• **Your assignment**:
Please keep pictures out and return the lines below exactly, from the one holding "Viewport: 1025px width, 531px" through the last, both included.

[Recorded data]
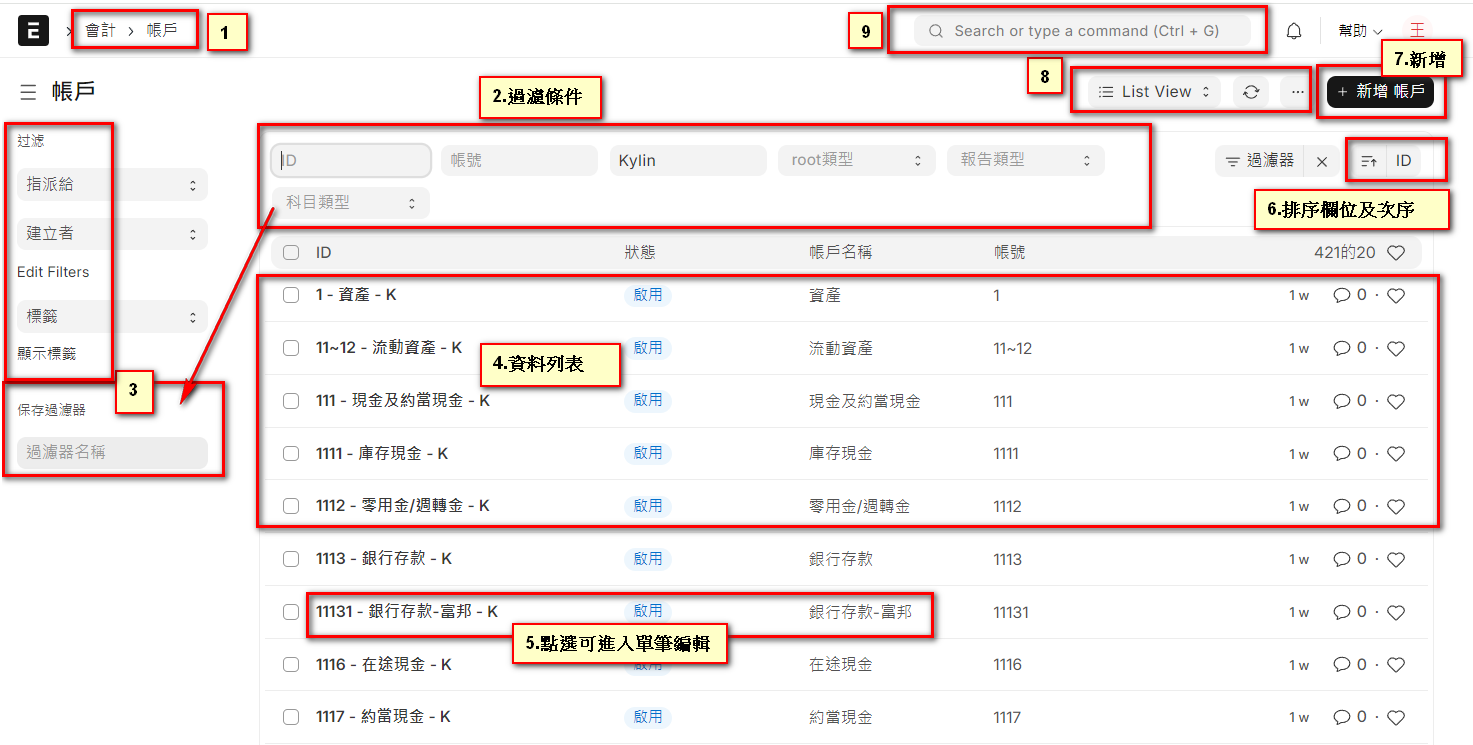The image size is (1473, 745).
Task: Open the 幫助 menu
Action: point(1361,31)
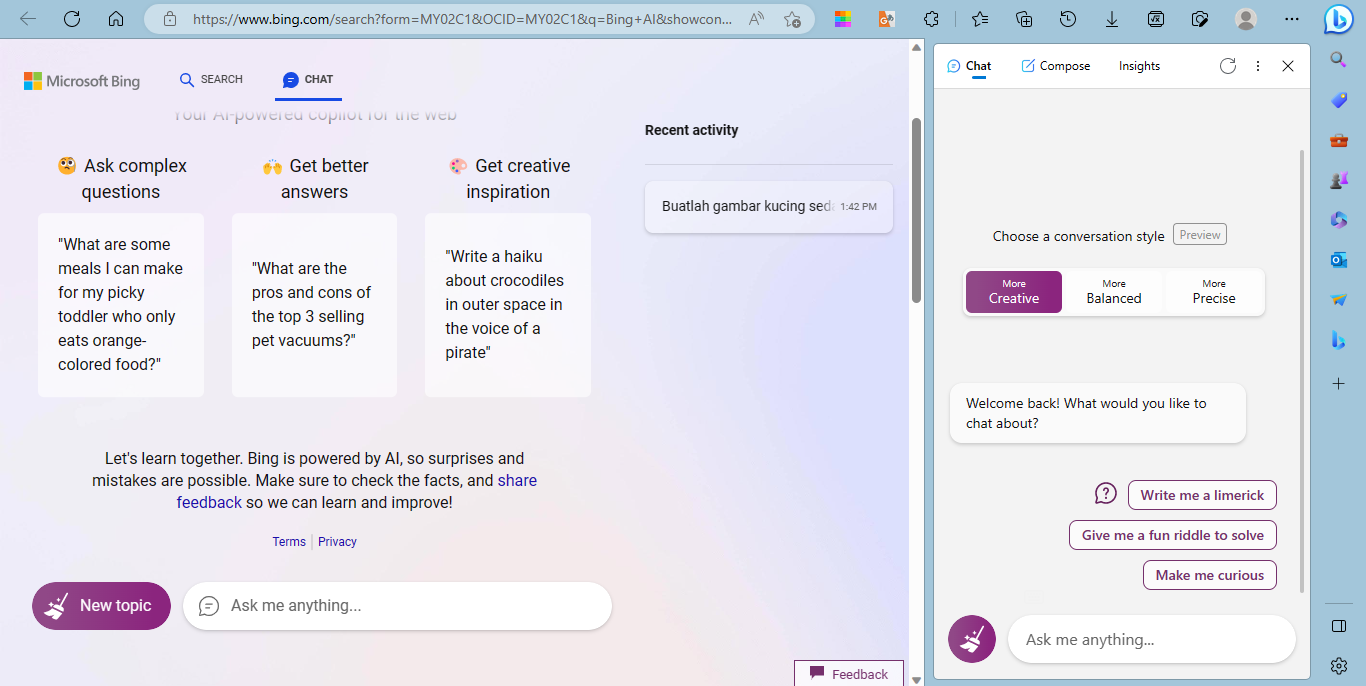Open the Games sidebar icon

pyautogui.click(x=1339, y=179)
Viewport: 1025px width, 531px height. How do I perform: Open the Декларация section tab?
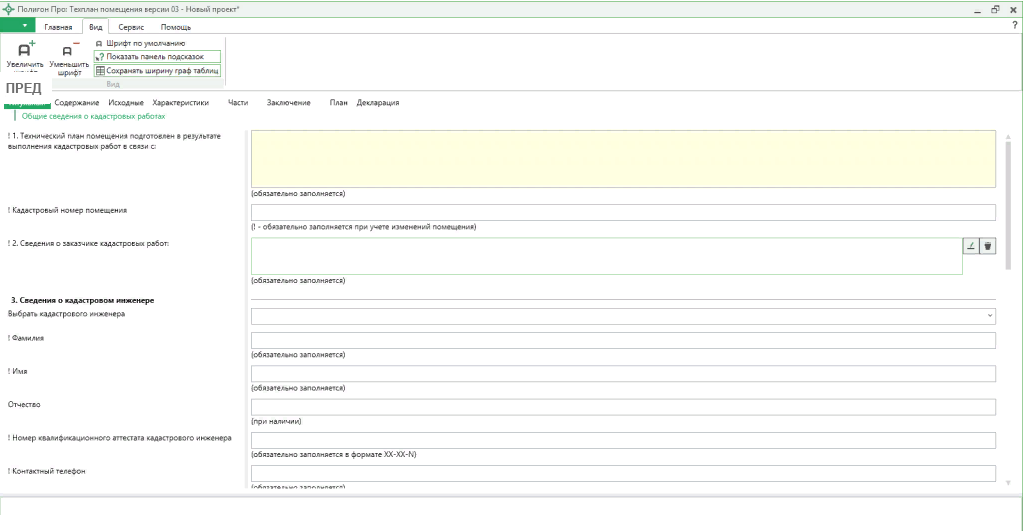(378, 103)
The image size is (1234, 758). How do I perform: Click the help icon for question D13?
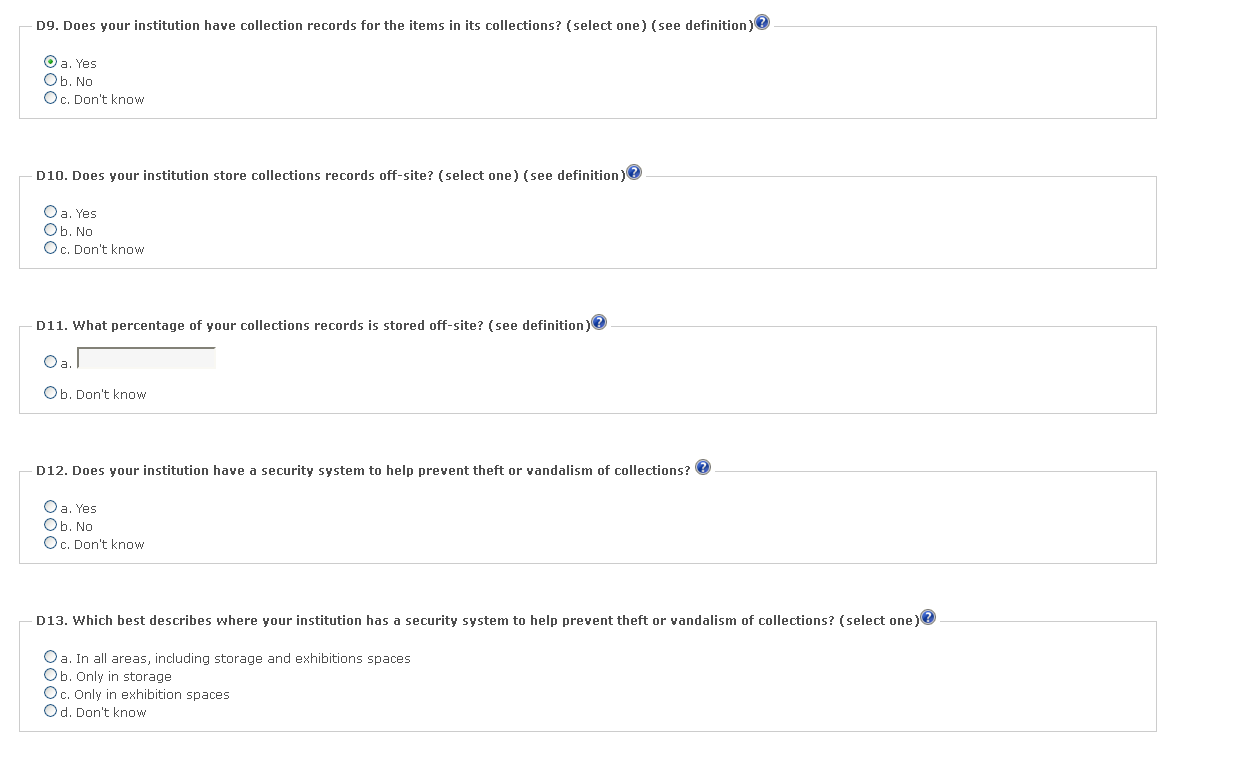[928, 617]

• **Exercise solution**:
Viewport: 1025px width, 531px height. How do I perform: Open the Декларация section tab?
(378, 103)
The image size is (1234, 758). How do I perform: Click the help icon for question D13?
[928, 617]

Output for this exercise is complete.